As Manfred Kanther, the German Interior Minister, co-ordinated rescue efforts with his Polish counterpart Leszek Miller in Slubice, the water level reached a record 6.58 metres.

Thousands of soldiers worked frantically on both sides to raise the walls of sandbags above their one-inch clearance.

In Frankfurt an der Oder, Colonel Rudolf Richter, of the 14th Armoured Infantry Division, is in charge of three dyke-building brigades. He has 120 men whose only job is to speed along the defences looking for cracks. They spotted one burst dam yesterday, near the village of Brieskow, and within minutes the entire area was infiltrated by nearly a thousand spade- wielding members of the Bundeswehr.

The Bundeswehr's legions have done a good job. Nobody has been injured so far and damage to property has been minimised. With the rivers upstream slimming slowly down to normal levels, the consensus is that the crisis is over, at least from the German perspective.

Germany's two eastern neighbours, however, must come to terms with one of the biggest natural disasters to befall them this century. About140,000 people have been made homeless in Poland, and the Czech economy has sustained more than pounds 1bn worth of damage.

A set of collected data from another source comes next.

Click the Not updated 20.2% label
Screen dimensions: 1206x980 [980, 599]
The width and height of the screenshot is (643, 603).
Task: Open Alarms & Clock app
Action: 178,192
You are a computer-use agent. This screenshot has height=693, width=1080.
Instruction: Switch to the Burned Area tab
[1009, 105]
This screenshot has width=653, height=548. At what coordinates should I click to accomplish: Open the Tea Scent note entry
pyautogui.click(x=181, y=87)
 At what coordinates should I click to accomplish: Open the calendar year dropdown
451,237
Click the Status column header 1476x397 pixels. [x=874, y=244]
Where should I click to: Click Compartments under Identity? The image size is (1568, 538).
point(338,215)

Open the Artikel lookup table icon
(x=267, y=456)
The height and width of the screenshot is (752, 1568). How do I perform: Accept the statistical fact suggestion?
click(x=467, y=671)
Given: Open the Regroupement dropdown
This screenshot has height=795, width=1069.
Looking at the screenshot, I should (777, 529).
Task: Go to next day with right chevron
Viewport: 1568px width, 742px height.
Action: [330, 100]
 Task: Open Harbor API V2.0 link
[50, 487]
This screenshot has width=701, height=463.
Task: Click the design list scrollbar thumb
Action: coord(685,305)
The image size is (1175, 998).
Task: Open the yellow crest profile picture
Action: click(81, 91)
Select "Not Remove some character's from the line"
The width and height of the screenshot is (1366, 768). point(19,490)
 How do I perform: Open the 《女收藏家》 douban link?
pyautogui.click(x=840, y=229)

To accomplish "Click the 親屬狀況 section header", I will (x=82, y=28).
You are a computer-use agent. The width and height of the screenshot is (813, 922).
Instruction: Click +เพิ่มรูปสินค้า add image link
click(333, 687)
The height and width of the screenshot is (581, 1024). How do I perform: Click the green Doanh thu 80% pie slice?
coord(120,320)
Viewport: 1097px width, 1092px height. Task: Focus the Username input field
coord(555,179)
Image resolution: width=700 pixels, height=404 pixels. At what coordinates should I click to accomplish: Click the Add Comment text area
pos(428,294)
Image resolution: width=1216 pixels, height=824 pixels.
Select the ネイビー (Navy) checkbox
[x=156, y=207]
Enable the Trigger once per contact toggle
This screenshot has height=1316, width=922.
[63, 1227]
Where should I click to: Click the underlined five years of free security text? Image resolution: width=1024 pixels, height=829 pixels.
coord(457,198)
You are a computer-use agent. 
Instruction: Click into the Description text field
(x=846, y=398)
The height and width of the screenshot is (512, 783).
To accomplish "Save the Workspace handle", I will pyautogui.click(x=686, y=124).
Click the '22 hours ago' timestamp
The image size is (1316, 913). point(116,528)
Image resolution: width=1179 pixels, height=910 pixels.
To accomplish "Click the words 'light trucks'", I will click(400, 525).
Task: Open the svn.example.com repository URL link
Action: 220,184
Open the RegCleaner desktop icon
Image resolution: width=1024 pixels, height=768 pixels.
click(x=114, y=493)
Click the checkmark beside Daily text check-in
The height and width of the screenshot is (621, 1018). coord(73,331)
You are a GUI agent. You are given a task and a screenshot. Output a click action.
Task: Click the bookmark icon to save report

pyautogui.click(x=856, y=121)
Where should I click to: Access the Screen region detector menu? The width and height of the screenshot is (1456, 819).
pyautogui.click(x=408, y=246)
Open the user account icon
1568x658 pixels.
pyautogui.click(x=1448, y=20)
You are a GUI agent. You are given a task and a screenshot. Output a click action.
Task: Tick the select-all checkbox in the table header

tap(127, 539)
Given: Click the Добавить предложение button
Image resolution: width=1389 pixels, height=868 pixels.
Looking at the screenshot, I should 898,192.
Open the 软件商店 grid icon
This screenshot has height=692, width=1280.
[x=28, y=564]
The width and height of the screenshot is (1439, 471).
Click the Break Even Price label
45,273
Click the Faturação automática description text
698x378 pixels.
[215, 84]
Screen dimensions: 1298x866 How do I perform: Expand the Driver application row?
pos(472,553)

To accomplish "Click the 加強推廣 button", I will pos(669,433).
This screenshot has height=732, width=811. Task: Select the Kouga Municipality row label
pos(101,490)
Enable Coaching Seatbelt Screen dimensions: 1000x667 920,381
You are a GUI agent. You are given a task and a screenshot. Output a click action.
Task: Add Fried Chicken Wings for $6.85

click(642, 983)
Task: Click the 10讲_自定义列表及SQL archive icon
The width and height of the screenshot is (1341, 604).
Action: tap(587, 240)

Of the river's two faces, most television viewers in the rest of the world have seen only one: not the Odra which killed more than 100 people in Poland and the Czech Republic, but the Oder which has yet to claim a German life. Nevertheless, Western crews, such as the BBC, turned out in great force only last week, training their cameras on the banks of the West, long after the real story was over.